You're certainly right that we have not established in this particular 
example that a machine could automatically discover the semantics conveyed 
by an HTML page, but in this example there is a human user.  I believe 
that, from a commonsense point of view, we have established that Bob can 
click on pretty much any link and his browser (if it's a good one) will 
show him a page such as a weather report that he as a human has a good 
shot at recognizing, or in the case of an image/jpeg a picture, or failing 
that the browser will reliably say to Bob:  I don't know what to do with 
this one.  In short, I believe that readers will understand that Bob can 
click an arbitrary link and, in practice, realize that what he's got is a 
weather report.

Note that later parts of the document do discuss the need for more 
application-specific content standards in the case where machines or 
software are supposed to extract semantics automatically.

--

> 3 Widely deployed standards and formats: 3rd para (substantive)
> 
> In the example I would only take the position that "...there are no 
> outright violations of Web architecture..." in the case where the 
> media-type has been properly registered 

Well, the example media type I used was image/x-fancyrawphotoformat, and 
media types starting with x- are experimental and in fact cannot be 
registered.  Their use is certainly discouraged, by I don't think that 
using a media type like this is a violation of Web architecture.  In fact, 
the whole point of this example is that use of such a media type is bad 
practice, but not "an outright violation of the architecture".  You 
haven't convinced me that isn't true.

> (and preferably documented 
> (openly?)). I think that it would be worth mentioning media-type 
> registration because the follow-your-nose chain breaks in case where
> this has not been done.

The very next sentences say: 

"No existing Web user agents recognize the image/x-fancyrawphotoformat 
media type, search engine spiders are unlikely to extract useful 
information from pictures in that format, and so on. Unlike Susan's, which 
can be viewed by almost anyone, Mary's photos are at best useful to a few 
people who have the proprietary software needed to decode them. "
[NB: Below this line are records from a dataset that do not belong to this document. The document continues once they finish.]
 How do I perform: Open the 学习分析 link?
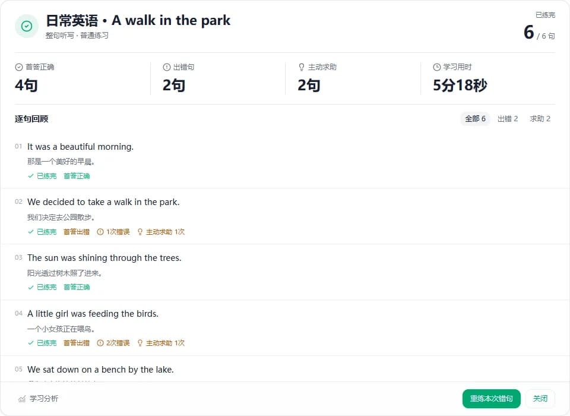[x=43, y=399]
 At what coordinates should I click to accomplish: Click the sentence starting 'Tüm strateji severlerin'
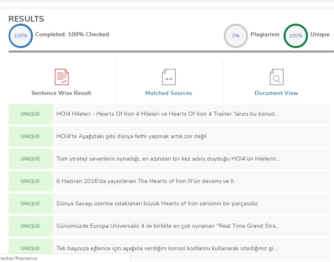(x=168, y=159)
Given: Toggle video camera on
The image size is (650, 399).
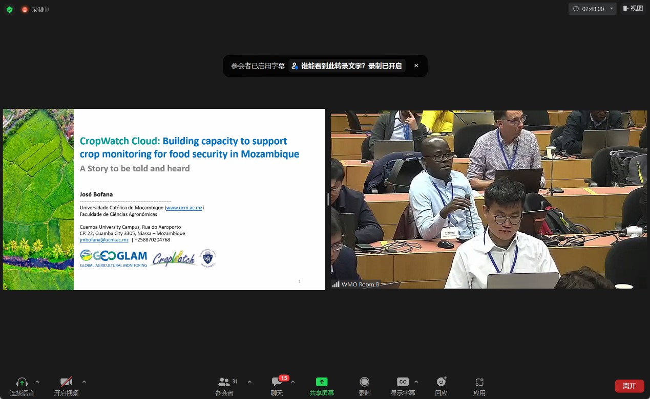Looking at the screenshot, I should tap(66, 386).
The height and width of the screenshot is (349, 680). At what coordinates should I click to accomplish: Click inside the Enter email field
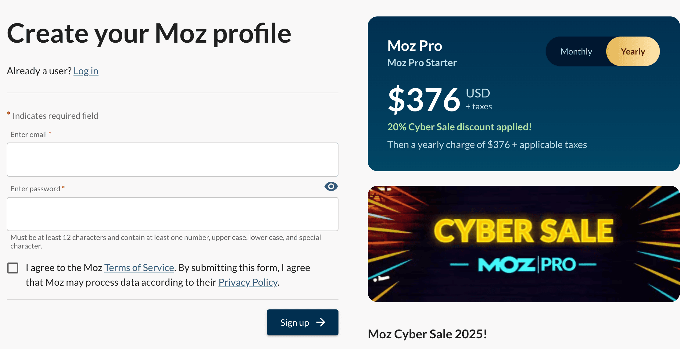pos(172,160)
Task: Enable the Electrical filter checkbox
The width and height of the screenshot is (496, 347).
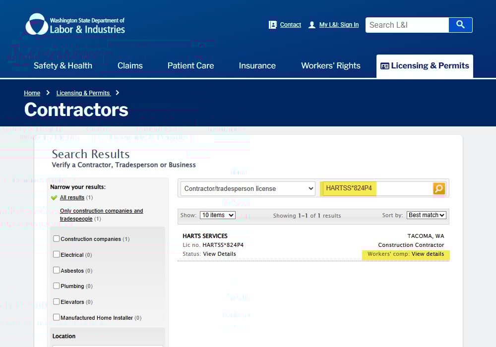Action: 57,254
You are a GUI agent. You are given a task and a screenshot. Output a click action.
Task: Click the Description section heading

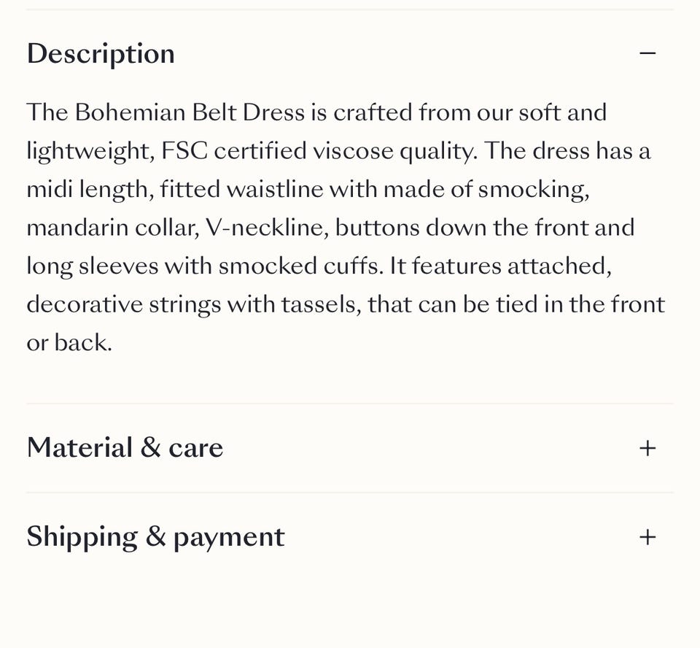click(101, 54)
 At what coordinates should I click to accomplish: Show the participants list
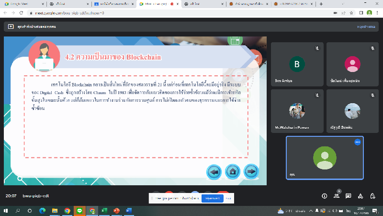pos(337,196)
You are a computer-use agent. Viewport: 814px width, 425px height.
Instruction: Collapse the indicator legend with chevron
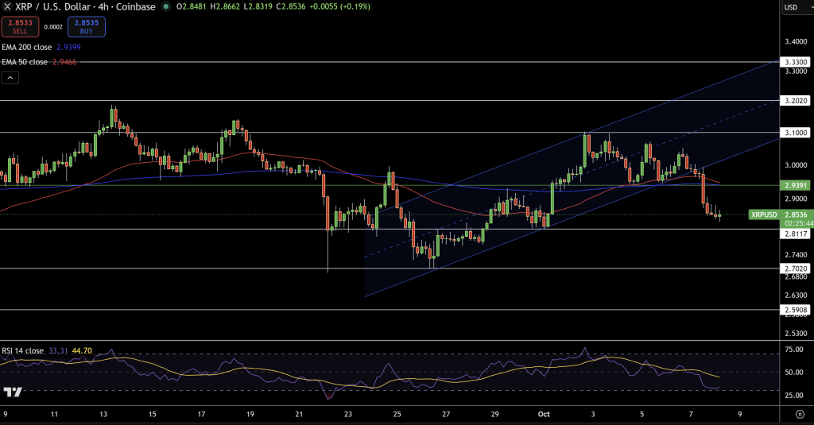tap(10, 77)

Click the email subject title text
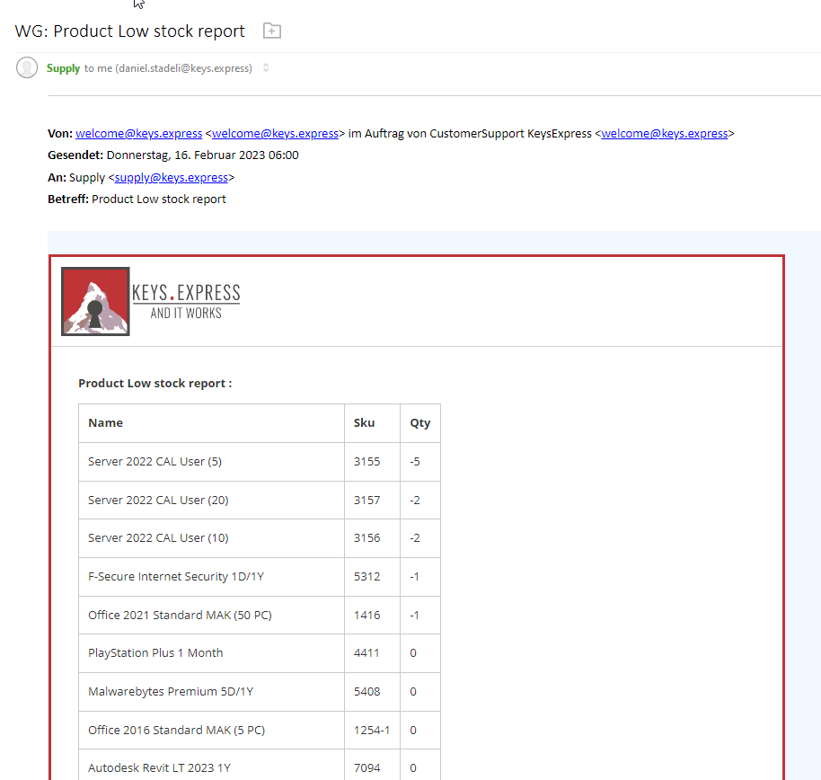pyautogui.click(x=130, y=31)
So you're right: nobody's advertising follow your nose here; it's a 
counter example.  Use media types that nobody knows (nose?) about, or that 
aren't documented, and the follow your nose story loses a lot of its 
value.  I'm not yet convinced that the story would be improved by changing 
it.

--

4.2 URIs based Extensibility (anal)

"...and in many cases each markup tag or data value used, is identified by 
a URI."

> Absent SCUDs is that really the case? Maybe you are refering the to 
> occurance of tag in a document marked with an ID such that the base 
> URI of the document extended by a fragment ID corresponding to the 
> ID value could be taken (via relevant media type spec) as naming 
> that occurence of the use of the tag. Anyway I would quibble that 
> it's not clear what you intended to say, and if for example you were
> trying to say that for example the html root element of an XHTML 
> document has an associated identifying URI I'd struggle to know what
> it was - though I would willingly conceed that it has a URI based 
> identifier in the form of an extended name (modulo elements, 
> attributes, substitution groups... being distinct naming partitions).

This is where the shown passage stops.